CW: Mention of drug use and swearing;
The woods have always been my safe place. Something about them had always had the innate ability to calm me, to be able to soothe my fears and anxieties. Maybe it was the quiet swish of the wind in the trees, or the fact that they stretch out and out and out, farther than you think possible. In the woods, you’re alone, with nothing but silence to greet you. And I’ve come to treasure silence more than anything else.
“Emma, go to your room,” she growls in a low, harsh voice. Dutifully, I do as I am told, clambering into the bed, pulling the covers up, burying myself in them. This is muscle memory now, and vivid memories rush back of me doing this same thing as a child, covering my ears helplessly although it did nothing to quiet the screams and crashes beyond the bedroom door. I cannot seem to stuff earbuds into my ears fast enough, turning up the volume as loud as it will go. I can still hear them, despite my attempts to drown them out.
“Just stop, Steve! I took Emma to buy some new shoes, she needed them okay? I’m not apologizing for buying something necessary for our daughter,” She scoffs.
“You know damn well that’s not what I’m talking about,” he says, an edge of pain discernable in his voice. “I’m talking about the money that disappeared from the kitchen.”

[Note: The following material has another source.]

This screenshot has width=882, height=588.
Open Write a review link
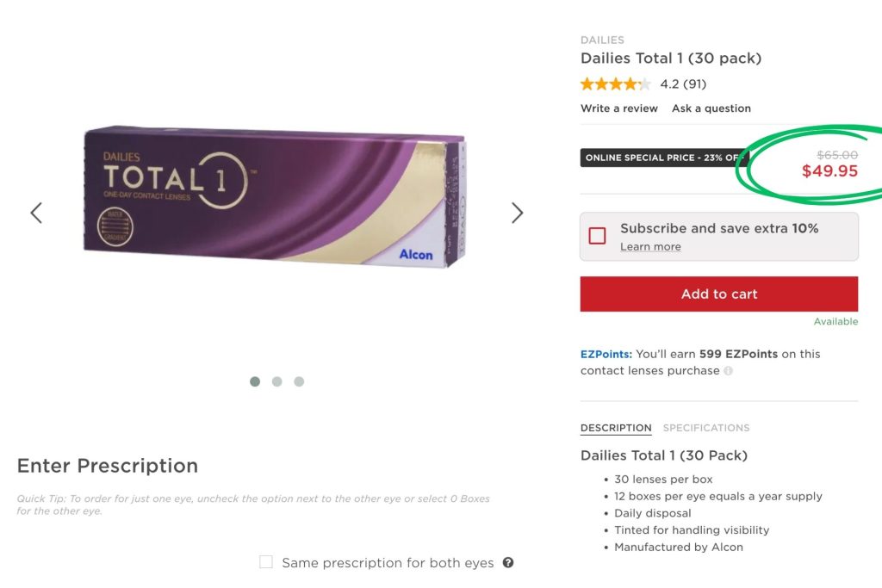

“You mean the money you hid from me!”
“Did you use it for drugs?” His voice, yelling now, booms, echoing throughout the RV. He is met with silence. “Did you?” he demands again, louder this time. “I just want the truth, for once, just tell me the truth!” And then I hear a loud shatter, probably glass, against the wall right next to my door. I need to get out of here, I need to leave right now. Panic rises in my chest, my heart hammering faster and faster. The window above my bed pushes open easily, as if it is accustomed to this by now. I jump out, my feet hitting the soft soil beneath me, and I break into a run. I run until I can no longer hear them, until my lungs and my legs are both begging me to stop, and plop down on a tree stump. My breathing is ragged, my heart will not stop pounding in my chest. Deep breaths, I remind myself. A butterfly lands next to me, gently flapping her wings up and down. She is beautiful, a monarch with vibrant, golden-orange coloring. I stretch out my hand carefully, hoping she will let me pick her up. She does, and sits on my hand for a long while, as if she knows I need comforting. And then, just as quickly as she appeared, she is gone again, flying up, disappearing into the trees.
A small brown bug scuttles across the stump, moving onto my leg. He stays still for a moment, before moving on, down my leg, into the moss, nestling himself deep inside it. For a moment, I want to crawl in with him, and hide myself away from the world for a long, long time. The green leaves of the bushes around me rustle, whispering all their secrets to me, inviting me to share mine.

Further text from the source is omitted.